India's Bindeshwar Pathak, the founder of Sulabh sanitation movement, will receive the 2009 Stockholm Water Prize, as delegates from over 130 countries gathered in Stockholm on Monday for the annual World Water Week conference.
Keynote speakers included Swedish International Development Cooperation Minister Gunilla Carlsson and South African Deputy Minister of Water and Environmental Affairs Rejoice Mabudafhasi, who both touched on the linkage between climate and development issues.
Pathak used his lecture to urge delegates to act. "Only talking about the problem will not solve the problem." Later this week Pathak is to accept the $150,000 prize.
He is credited with improving sanitation across India and converting the waste into energy.
Pathak is credited with developing a simple twin pit, pour-flush toilet system used in more than 1.2 million residences and buildings. It has since been distributed to countries in both Asia and Africa.
Like other speakers, Patahk discussed the need for cooperation between countries on water issues, noting how his native India had 16 percent of the global population, four percent of the world's water and three percent of the land.
Mabudafhasi later reminded reporters how women in rural areas and girls often have to walk long distances to collect water. This task can disrupt girls' schooling and has other impacts on women's ability to participate in society.
Former chief UN mediator in the Darfur conflict, veteran Swedish diplomat Jan Eliasson recounted his experiences of how water and water scarcity came into play in the troubled region in Sudan with desertification, poisoned wells and displacement of pastoral people.
Displaying a glass of tap water, Eliasson said "this is a luxury for 800-900 million people in the world. It's a dream".
Eliasson - who now chairs the Swedish branch of the aid agency WaterAid Sweden - cited another dismal statistic that 4,000 to 5,000 children die daily due to the lack of clean water or over water-borne diseases.

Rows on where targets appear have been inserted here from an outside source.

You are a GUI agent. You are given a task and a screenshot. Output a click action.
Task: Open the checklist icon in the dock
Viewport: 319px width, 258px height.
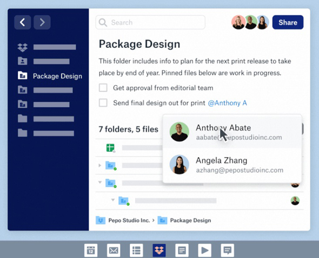(136, 250)
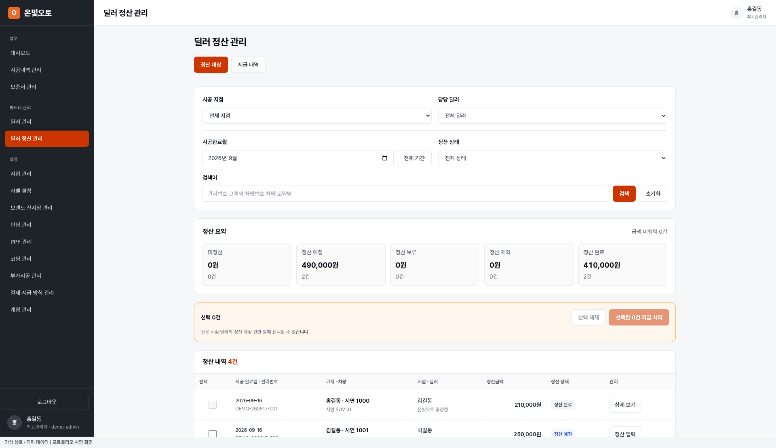Click the 전체 기간 button

[x=414, y=158]
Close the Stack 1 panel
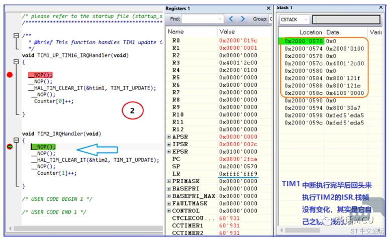Viewport: 389px width, 239px height. tap(381, 8)
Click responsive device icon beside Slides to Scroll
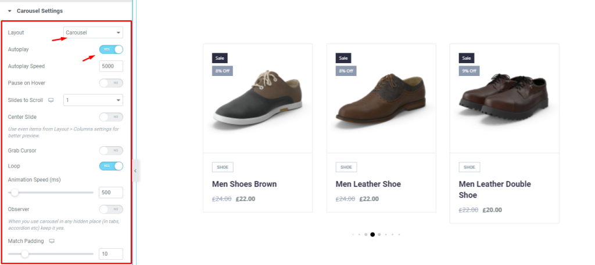The image size is (595, 265). point(51,100)
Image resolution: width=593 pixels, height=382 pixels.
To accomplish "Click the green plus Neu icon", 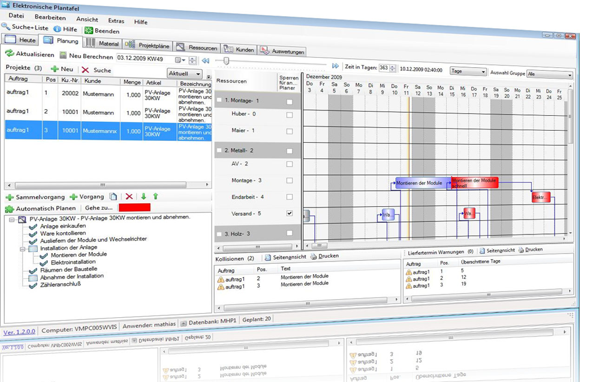I will click(55, 70).
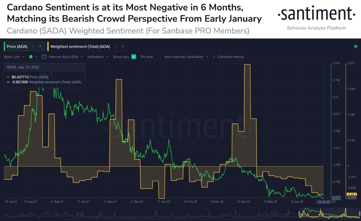Open the green line color picker
Viewport: 361px width, 221px height.
(33, 57)
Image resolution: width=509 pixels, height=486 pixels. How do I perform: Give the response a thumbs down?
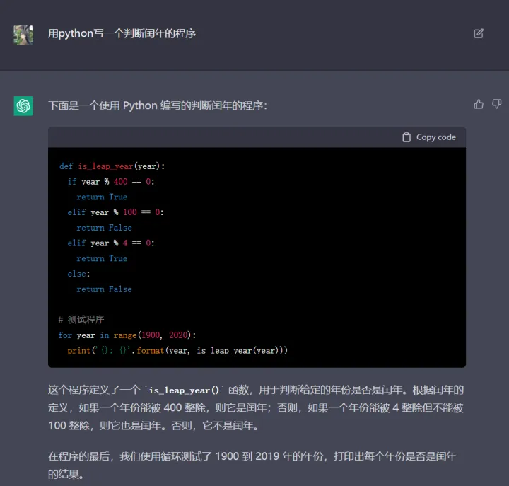click(x=497, y=104)
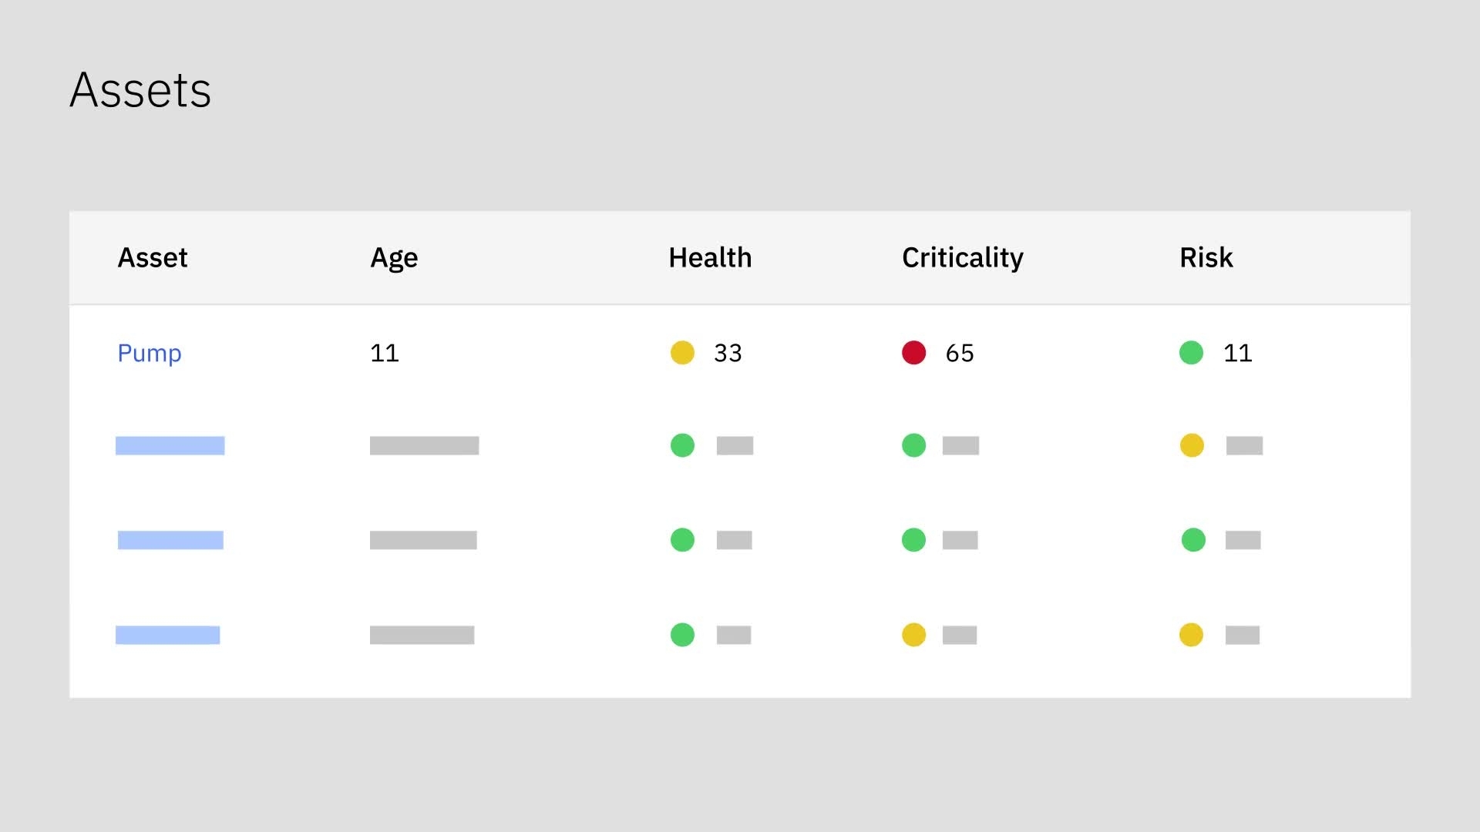Click the Risk column header
This screenshot has height=832, width=1480.
(x=1206, y=257)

Scores of seminars were also scheduled during the conference that has the overriding theme "accessing water for the common good" and where scores of organisations present findings and studies.
Possible conflict over water was also discussed by contributors to a report on trans-boundary water produced by the Stockholm International Water Institute, which organizes the meeting.
Co-author David Grey, who works as a water advisor for the World Bank in South Asia and Africa, said "no war is fought over a single issue," but that water could be a factor in conflicts.
The Stockholm Water Prize was created in 1990 to recognize achievements in water science, water management, water action or awareness building.